*TASK ITEM*.
The line with "Click the Panama flag icon", the line with "Where should I", and all lines between them in the material below: return these exactly, and no others.

*RECORDS SHOWN*.
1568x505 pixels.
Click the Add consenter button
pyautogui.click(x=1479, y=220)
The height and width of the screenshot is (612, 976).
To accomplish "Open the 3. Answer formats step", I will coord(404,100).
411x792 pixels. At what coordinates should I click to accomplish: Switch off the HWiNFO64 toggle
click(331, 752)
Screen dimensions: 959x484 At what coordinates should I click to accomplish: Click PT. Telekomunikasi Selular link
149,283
* * *
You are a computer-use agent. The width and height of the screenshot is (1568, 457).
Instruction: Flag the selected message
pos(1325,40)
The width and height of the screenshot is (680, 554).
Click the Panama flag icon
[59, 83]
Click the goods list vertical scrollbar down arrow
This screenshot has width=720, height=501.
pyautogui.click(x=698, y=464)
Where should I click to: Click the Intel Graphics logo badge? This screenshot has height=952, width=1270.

*SOLUTION FOR THIS PROBLEM*.
Click the Panama flag icon
[59, 83]
Click the goods list vertical scrollbar down arrow
This screenshot has width=720, height=501.
pyautogui.click(x=698, y=464)
Where should I click to: Click the Intel Graphics logo badge? This screenshot has height=952, width=1270.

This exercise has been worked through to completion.